Зато я тоже начала пописывать — беру пример с тебя! Или гены «заговорили»? Не знаю, но пока что получается то ли нечто вроде дневников, то ли рассказики какие-то вырисовываются… Не волнуйся, я тебе не буду присылать свои почеркушки! Я вообще, скорее всего, побалуюсь этим и брошу — не моё дело. Не писатель я. Но в острый момент вдруг меня что-то дёрнуло и потянуло. Что-то «наваракалось»… Ну, да бог с ним, не о том речь.
Когда мне было плохо и я лопала сильные препараты, чтобы хоть как-то спать, мне несколько ночей подряд снились странные, яркие и наполненные смыслом сны. По утрам я их записывала. Одним из сновидений хочу поделиться с тобой.
Я знаю, что умерла. Как-то легко во сне подумалось: я умерла, пришло время. Сначала кольнуло болью и печалью, а потом сразу же пришла мысль: раз я понимаю, что умерла, значит, смертью ничего не заканчивается!

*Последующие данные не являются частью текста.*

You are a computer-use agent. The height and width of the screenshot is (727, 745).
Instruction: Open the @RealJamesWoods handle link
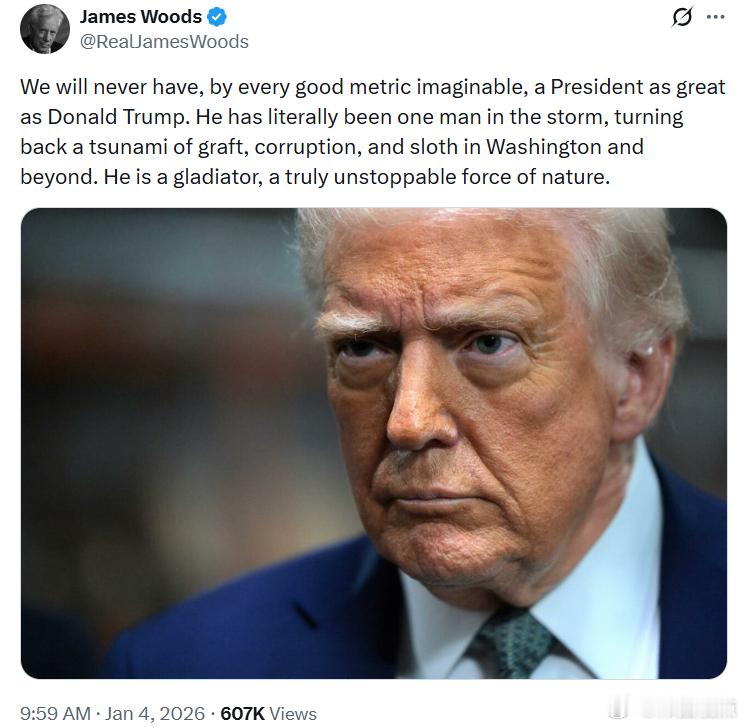(164, 42)
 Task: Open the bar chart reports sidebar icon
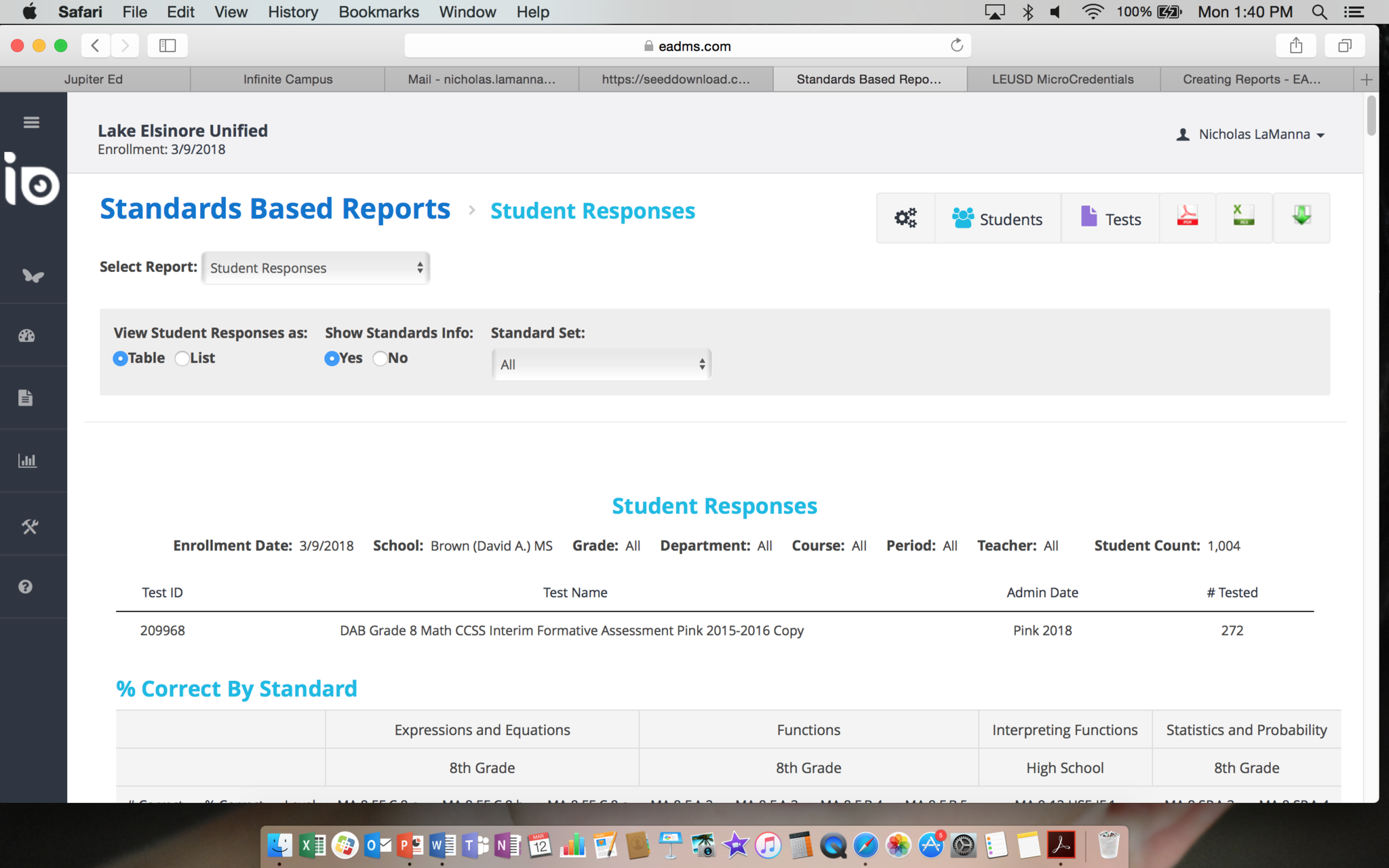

Значит, что-то будет дальше. И мне стало радостно и дико любопытно. Все эти мысли заняли сотую долю секунды, поэтому сразу же возникла картинка…
Яркая-преяркая, прямо мультяшная зелёная лужайка. Вокруг приятный лесок. Где-то за кустами и деревьями — я почему-то это точно знаю, хотя и не вижу — чистый и тёплый водоём. В общем, такое сказочно прекрасное, идеальное, подмосковное лето в экологически чистейшем месте — под солнышком, под голубым небом. На лужайке стоит красивый деревянный стол со скамейками. Где-то в уголочке лужайки скорее угадывается (я не могу как следует разглядеть) симпатичная деревянная избушка. В общем, сплошной рашн-деревяшн… с какого-то перепуга.
А за деревянным столом сидят и радостно мне улыбаются… мои лучшие друзья, погибшие в страшной автомобильной аварии уже двенадцать лет назад. Ты помнишь их, ма? Это Лена и Митя. Такие родные, прежние! Когда их не стало, я, помнится, почувствовала страшное одиночество: не так много… да совсем мало было у меня друзей, с которыми мне бывало тепло, спокойно, уютно и радостно. Но жизнь отобрала у меня тех немногих, кого я по-настоящему любила. Надо сказать, что вообще-то Лена с Митей мне снятся нередко, даже часто. Но этот сон был особенным.